1. Expectation and patience belong in the future.
Expectation cannot fully be appreciated without patience. No child would ask the mother for a snack without giving the mother some time to procure the snack. No one expects to be a doctor without patiently enduring the process of training/education. Some people love to get the provision without getting through the process. The promised land is an expectation yet it can’t come without a forty years of wilderness journey.

2. No farmer expects to see fruits without labour and patience.
The farmer waits for the precious fruit of the earth, waiting patiently: A farmer does not give up when his crop does not come to harvest immediately. He keeps on working even when the crop cannot be seen at all. Even so Christians must work hard and exercise patient endurance even when the harvest day seems far away. And patience saves a man from a great deal of haste and folly.”

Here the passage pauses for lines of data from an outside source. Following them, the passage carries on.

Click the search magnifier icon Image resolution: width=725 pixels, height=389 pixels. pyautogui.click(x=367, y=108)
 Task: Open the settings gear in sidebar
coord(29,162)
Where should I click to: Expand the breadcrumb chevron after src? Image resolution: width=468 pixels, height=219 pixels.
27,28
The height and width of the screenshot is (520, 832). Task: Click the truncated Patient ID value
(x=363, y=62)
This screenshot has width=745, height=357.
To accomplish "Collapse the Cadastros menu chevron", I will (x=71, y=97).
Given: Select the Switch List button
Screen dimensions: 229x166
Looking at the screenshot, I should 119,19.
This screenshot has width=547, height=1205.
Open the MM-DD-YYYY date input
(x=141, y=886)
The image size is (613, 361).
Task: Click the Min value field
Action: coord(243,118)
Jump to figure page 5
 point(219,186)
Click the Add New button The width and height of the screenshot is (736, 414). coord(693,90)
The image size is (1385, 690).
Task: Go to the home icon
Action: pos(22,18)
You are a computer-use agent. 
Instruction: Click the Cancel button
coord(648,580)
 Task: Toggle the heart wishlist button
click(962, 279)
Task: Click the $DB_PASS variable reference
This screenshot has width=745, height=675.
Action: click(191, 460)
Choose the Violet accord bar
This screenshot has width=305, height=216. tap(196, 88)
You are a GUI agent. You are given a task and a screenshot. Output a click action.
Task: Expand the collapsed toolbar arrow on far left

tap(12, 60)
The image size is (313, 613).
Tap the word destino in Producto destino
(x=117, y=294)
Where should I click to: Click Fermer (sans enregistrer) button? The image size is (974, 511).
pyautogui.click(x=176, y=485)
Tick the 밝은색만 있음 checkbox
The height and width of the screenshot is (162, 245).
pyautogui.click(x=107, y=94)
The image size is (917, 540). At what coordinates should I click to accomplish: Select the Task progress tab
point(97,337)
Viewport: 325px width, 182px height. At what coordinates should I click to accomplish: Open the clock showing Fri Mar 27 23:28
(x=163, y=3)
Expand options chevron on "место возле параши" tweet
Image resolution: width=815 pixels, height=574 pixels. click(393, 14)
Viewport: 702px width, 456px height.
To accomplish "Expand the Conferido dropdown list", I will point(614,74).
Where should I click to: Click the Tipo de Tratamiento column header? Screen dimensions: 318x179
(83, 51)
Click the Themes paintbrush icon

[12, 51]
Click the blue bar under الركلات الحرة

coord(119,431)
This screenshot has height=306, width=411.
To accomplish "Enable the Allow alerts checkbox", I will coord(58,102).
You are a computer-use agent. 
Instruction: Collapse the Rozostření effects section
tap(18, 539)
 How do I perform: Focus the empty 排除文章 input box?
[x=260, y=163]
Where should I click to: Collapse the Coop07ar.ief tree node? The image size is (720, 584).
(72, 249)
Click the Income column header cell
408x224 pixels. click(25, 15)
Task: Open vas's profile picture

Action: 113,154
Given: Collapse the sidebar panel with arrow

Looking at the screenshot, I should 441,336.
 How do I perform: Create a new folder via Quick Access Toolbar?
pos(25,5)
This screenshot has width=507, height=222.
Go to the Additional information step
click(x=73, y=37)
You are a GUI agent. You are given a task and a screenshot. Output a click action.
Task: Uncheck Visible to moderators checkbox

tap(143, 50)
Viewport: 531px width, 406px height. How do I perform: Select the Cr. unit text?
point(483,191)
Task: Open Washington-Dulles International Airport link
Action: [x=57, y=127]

When we think about it, the waiting and need for endurance we have in the Christian life is very much like the waiting of the farmer. “Until it receives the early and latter rain”: The pictures of the early and latter rain should be taken literally as James intends. He refers to the early rains (coming in late October or early November) that were essential to soften the ground for plowing, and to the latter rains (coming in late April or May) which were essential to the maturing of the crops shortly before harvest. There is no allegorical picture here of an early and a latter outpouring of the Holy Spirit on the church.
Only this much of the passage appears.